Work order
Return, exactly as written, the line containing "You are a computer-use" and every line after it to the end of the records below, with no pictures.

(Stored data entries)
.....

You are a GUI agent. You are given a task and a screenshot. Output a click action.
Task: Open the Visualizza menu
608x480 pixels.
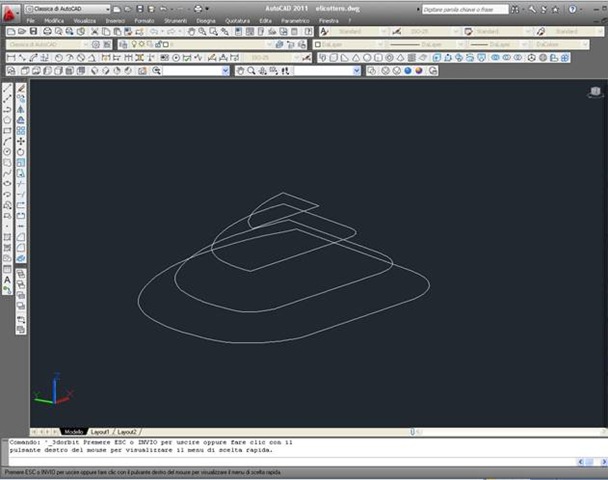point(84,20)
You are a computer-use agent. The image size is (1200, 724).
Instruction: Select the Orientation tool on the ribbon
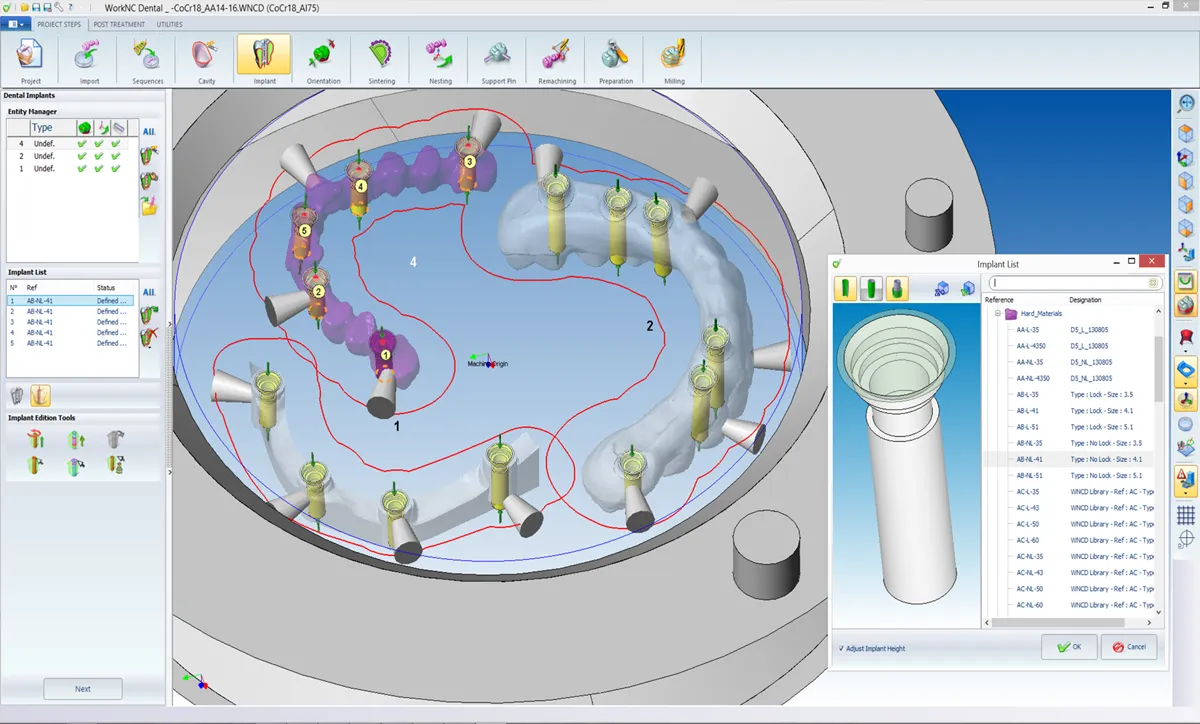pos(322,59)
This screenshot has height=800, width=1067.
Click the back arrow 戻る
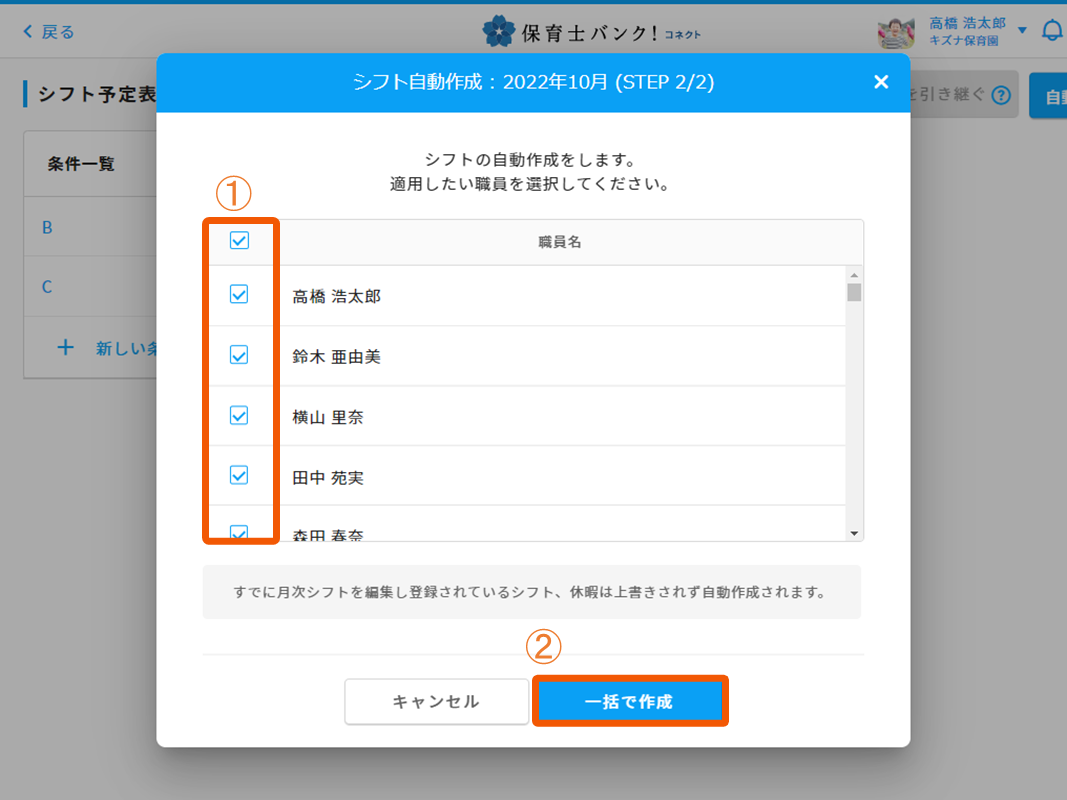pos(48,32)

.....

Answer box
You are a computer-use agent. The image size is (1200, 724).
Instruction: Select the Orientation tool on the ribbon
pos(322,59)
This screenshot has height=800, width=1067.
Click the back arrow 戻る
pos(48,32)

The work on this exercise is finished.